On the liabilities side: What debts do you both have, like credit cards, student loans, auto loans, and mortgages? How much do the minimum payments cost each month?
Individually (or jointly, if you’re already living together), you should list your expenses going back over the last several months, separate them into categories, and find out where your money really goes. How much do you spend on must-haves (like groceries and utilities) versus nice-to-haves (like restaurants and bars) that you could pare back if needed?
The goal isn’t to get rid of everything you enjoy—it’s to understand your current earning, spending, and saving in detail, so you can fine-tune these to meet your future goals. If your monthly costs outweigh your monthly income, hard choices may need to be made, like moving into a smaller place or giving up travel or fancy restaurants for the first year or two. (Even modest substitutions can help you save real money over time.) A simple spreadsheet can help you stay on point for long-term success.
Finally, you probably already have some insight into each other’s monetary habits, but now’s the time to get honest about any concerns. Are either of you spendaholics? Have an expensive hobby or a lot of debt? It’s best to discuss these things early on, instead of fighting over spending habits later. You won’t solve everything in this initial conversation. But it should help you understand the true state of your finances so you can begin to make decisions and shape a strategy for the future.
Make a Plan To Combine Assets (And Liabilities)
When two independent people join forces to share one life, the result can take many forms.
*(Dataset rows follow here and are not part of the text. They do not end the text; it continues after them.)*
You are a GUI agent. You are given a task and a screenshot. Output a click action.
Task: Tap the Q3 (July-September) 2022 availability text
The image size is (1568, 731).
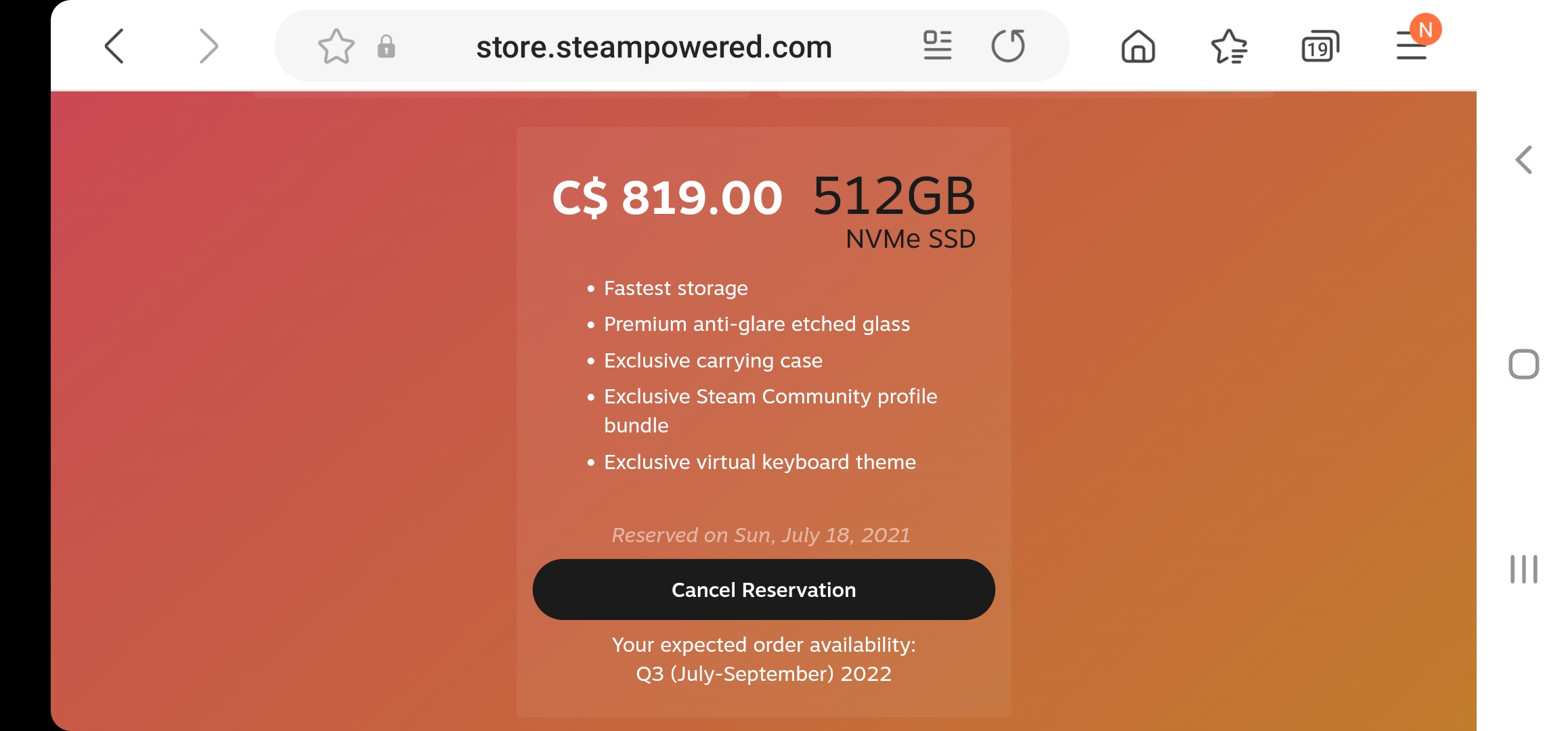pyautogui.click(x=763, y=674)
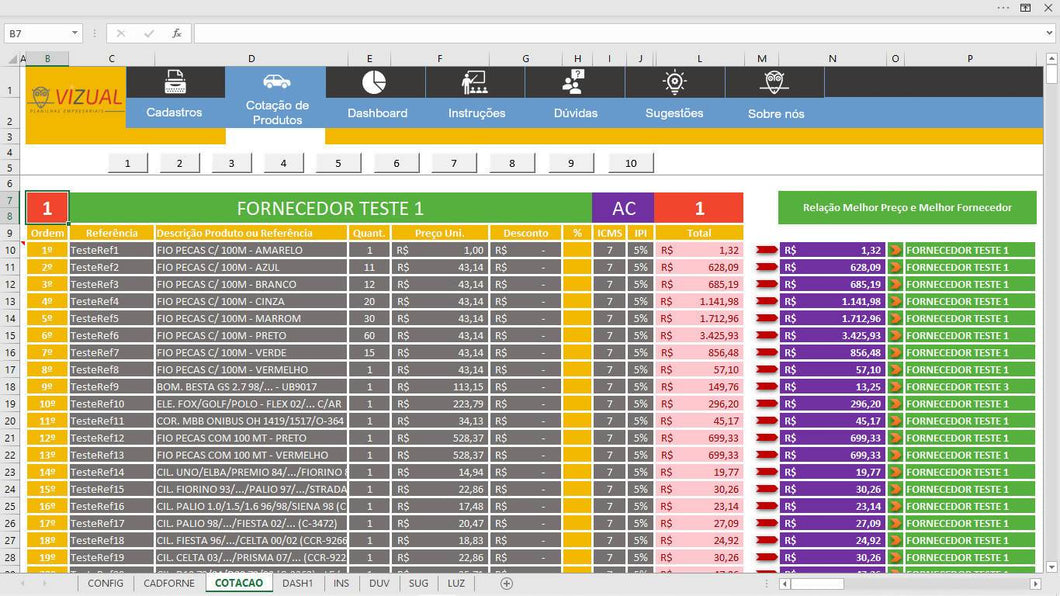The image size is (1060, 596).
Task: Open the Name Box dropdown arrow
Action: (x=75, y=33)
To some extent you will be sharing your income, liabilities and debts, and you should probably think about coordinating your spending and saving in a way that helps both of you. The key is getting to a workable financial plan that also builds savings over time. Many new couples keep their separate accounts, but also create a joint account they can each contribute to and draw from. This system gets the bills paid while helping you both gradually become more comfortable with comingling your assets. A different option is selecting one of your checking accounts to use for fixed living expenses like rent and utilities, and keeping the other account open for social events and discretionary expenses. Whatever you decide, both of you should be involved and aware of how much you’re taking in and spending, even if one of you is better at managing the accounts on a day-to-day basis. Other decisions include deciding whether you’ll file your taxes jointly or separately, and who’ll be responsible for getting the taxes done. On the health insurance front, does it make sense to switch from individuals to a family plan, or for one spouse to add the other onto their plan? Should retirement accounts be managed together or separately? How will you work toward paying down debts as a couple so you can make the smartest decisions? (For example, if one partner has more debt at a higher interest rate, you might wisely decide to both focus on paying that off first.)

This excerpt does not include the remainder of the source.